Pros: Peter Beste's True Norwegian Black Metal captures some of the most memorable photos of the scene throughout the years. My favorites are in here and it's nice to have them on hand and just sit and look at the various photos in detail. There is additional information and old reviews/interviews with the Norwegian black metal alumni near the back as well as a tribute to ex-Mayhem vocalist "Dead". I was expecting to see Dead's body (Dawn of the Black Hearts) but alas, it was nowhere to be found. I'm neither disappointed or elated.

Cons: There is an index with page numbers and names of individuals and/or bands, but a lot of good the page numbers do when the pages have no numbers printed on them! That's probably my only gripe.

Objectively, looking on the scene then and now, my opinion remains slightly mixed on the scene's ideals, chest thumping, and rebellion. On one hand, some of the pictures such as Kvitrafn of Wardruna standing in Bergen is one of the most sociological telling pictures of the 20th century. The look on the woman's face passing on the left side is priceless next to Kvitrafn's grim countenance. The lone pictures of single individuals amidst forested backgrounds, vast plains, or in front of large mountain ranges hints at an even more darker, and to a certain extent, the lonely place where these musicians dwell in their minds and hearts.
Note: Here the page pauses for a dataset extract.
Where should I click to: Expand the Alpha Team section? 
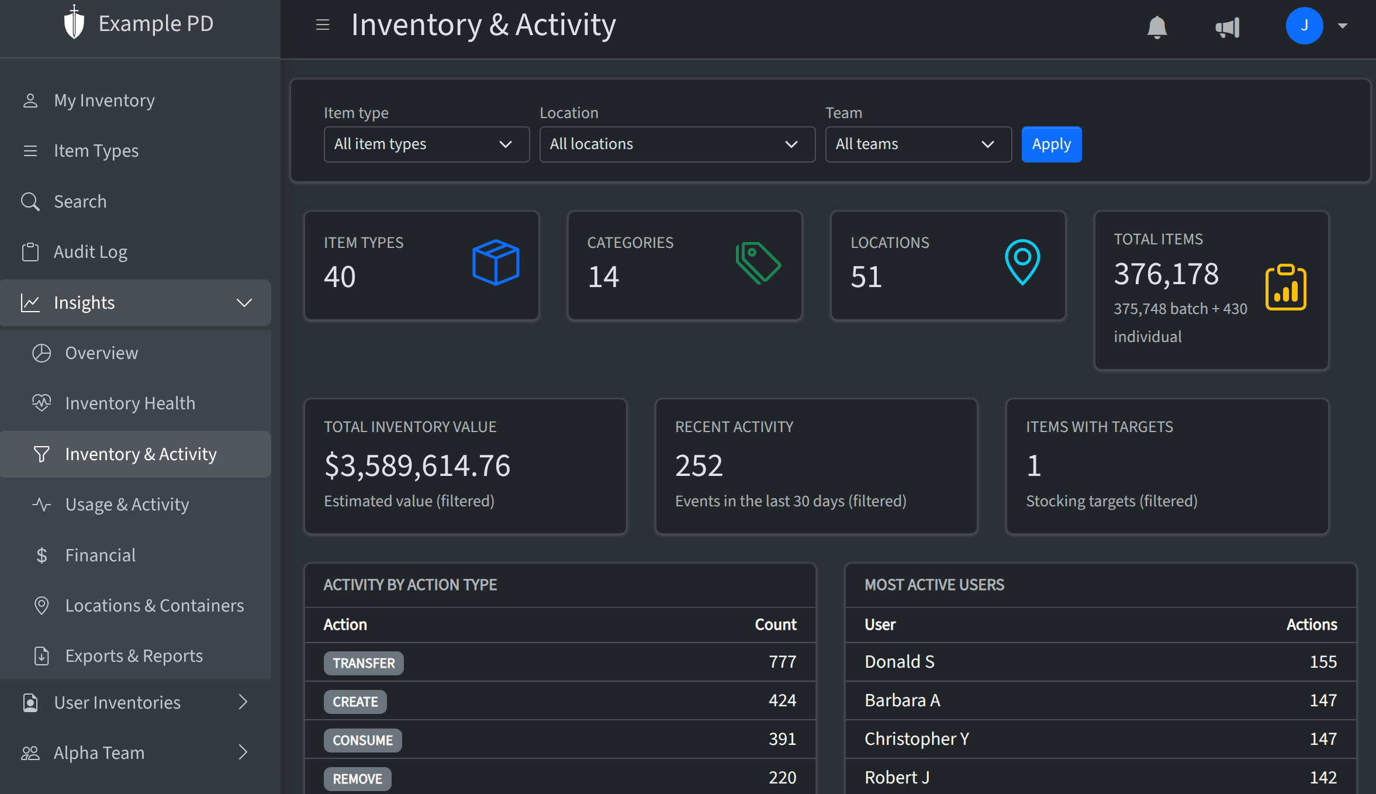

Cut off from the world and insignificant when compared with the majesty of nature, they emit a feeling of solitude which only the strong-willed are able to withstand.
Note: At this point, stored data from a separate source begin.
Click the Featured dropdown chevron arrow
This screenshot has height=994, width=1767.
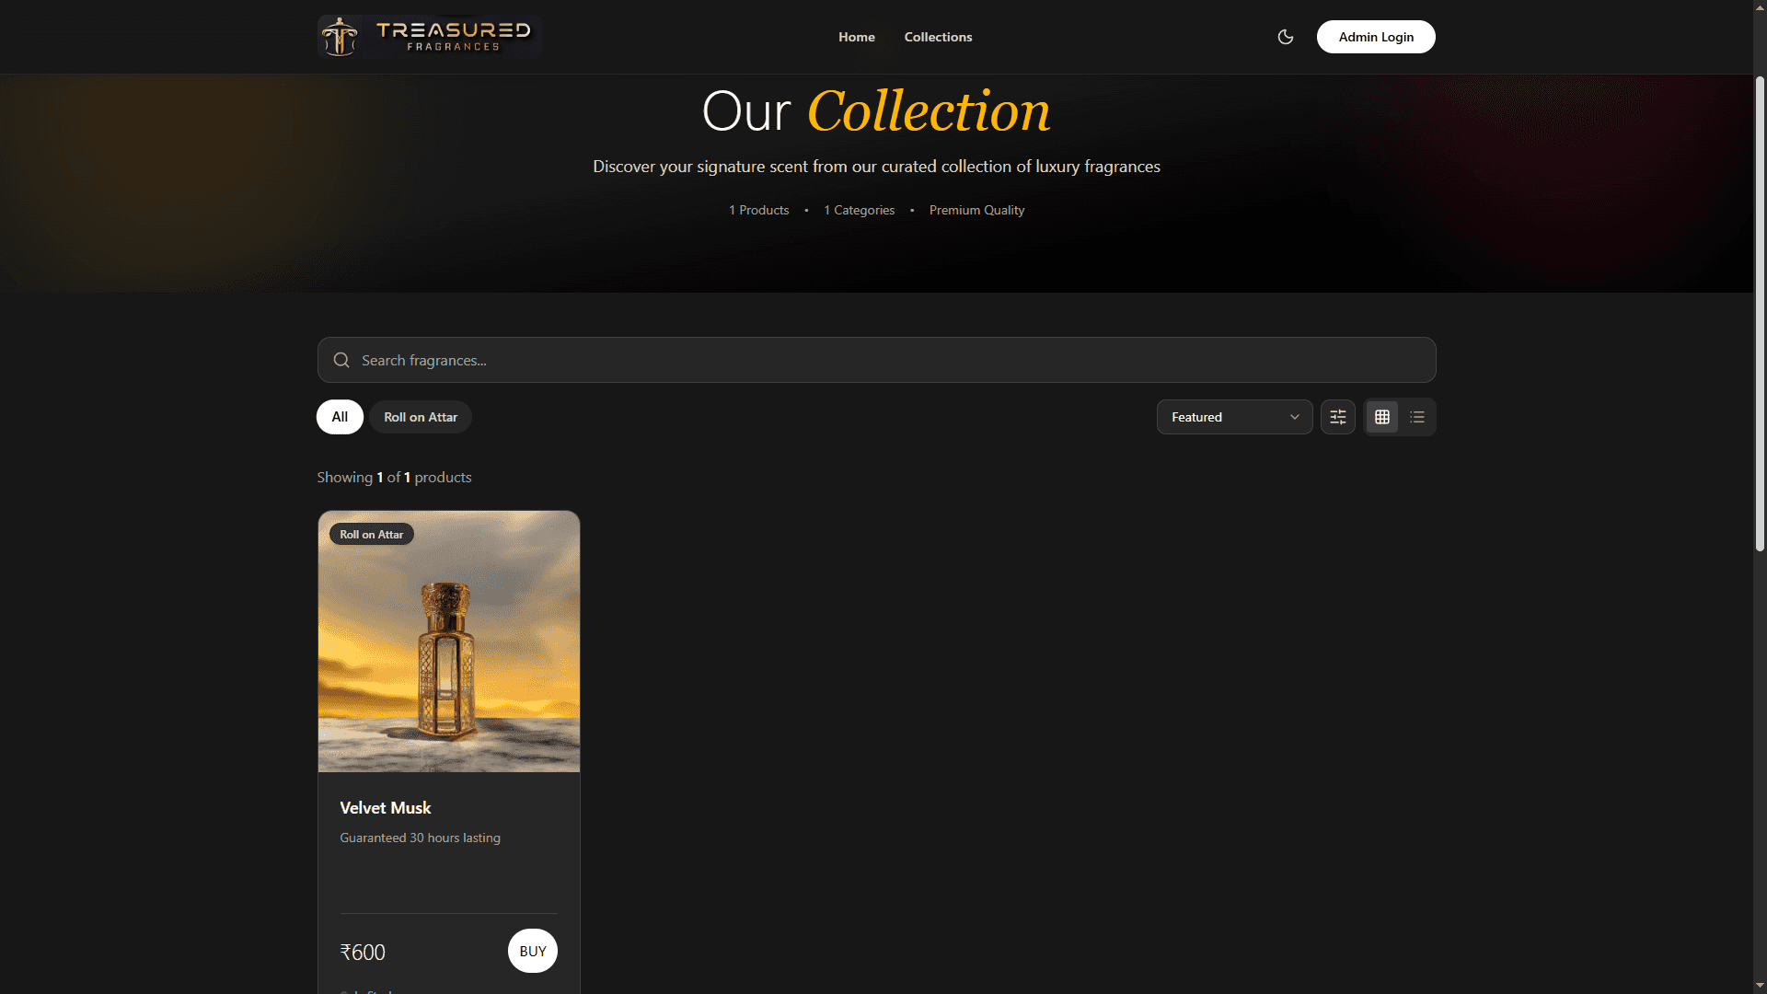point(1294,416)
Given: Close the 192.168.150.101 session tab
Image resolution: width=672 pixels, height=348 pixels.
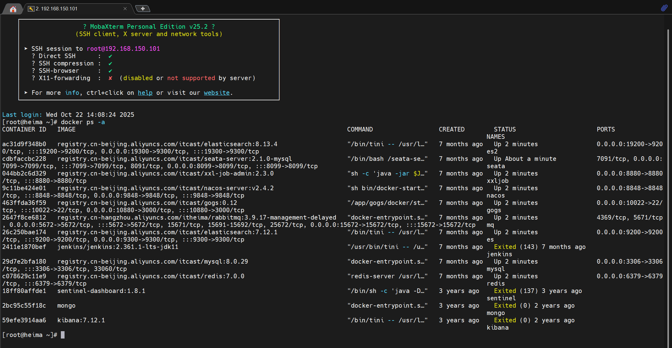Looking at the screenshot, I should [125, 9].
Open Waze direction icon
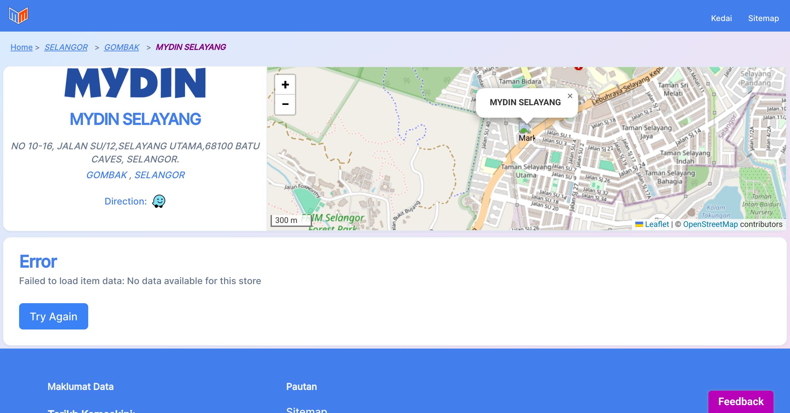The width and height of the screenshot is (790, 413). 159,201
In other parts of the book though, we see the less majestic to the point of the absurd and just plain sad. Nattefrost seems evil and armored for battle in most of his photos. But in one (almost candid?) shot we see him lying in his bathtub, shirtless, grasping a bottle of booze, yet still trying to ham it up for the camera even though his persona has been whittled down to little than a drunken buffoon. Unfortunately I have to say that as much as I love Immortal, Abbath hams it up for the camera even more. I'd much rather see Abbath in a more grim mode ala Pure Holocaust than say...At the Heart of Winter (which is an awesome album, but the band photos...meh).
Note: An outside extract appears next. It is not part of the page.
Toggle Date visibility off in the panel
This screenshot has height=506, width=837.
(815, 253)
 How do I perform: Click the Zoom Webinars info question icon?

That's about it. I love this book. Frontwards and back. I'm looking forward to sharing it with my metal buds who I know will appreciate it as much as I do.

Keep those horns raised high.
August 15, 2008

Very nice coffeetable book.  
When this came in the mail I was initially mainly impressed with how big it is. It's a coffeetable book because it won't fit on the f###ing bookshelf. Anyone visiting me is doomed to have to stare at the large photo of Nattefrost covered in blood on the cover because it's always sitting out. At least the stupid cross he's always holding matches his shirt. I can't say anything against his fashion sense. Flipping through the book, one finds little in the way of text aside from a few quotes, some short essays and a timeline detailing things like the birth of H.P. Lovecraft and the death of Dead.

The bulk of the book is comprised of photos, mostly of members of Gorgoroth, Carpathian Forest (though only two of the photos of Nattefrost covered in crap in his bathtub), Darkthrone, 1349, Enslaved, Mayhem and a few others. There are some photos of fans, sheep heads, houses, trees, and some unidentifiable strips of black stuff in Nattefrost's sink. The last several pages are on non-glossy paper and reproduce old interviews and articles.

The magazine articles were kind of hard to read, so I was glad I had read them elsewhere. The zine articles were reproduced well and were more fun than the magazine stuff anyway, though I'm terribly sick of reading interviews with Varg, as he tends to come off as a pseudo-intellectual halfwit. In general a nice book though, good photos, some interesting text, nice binding.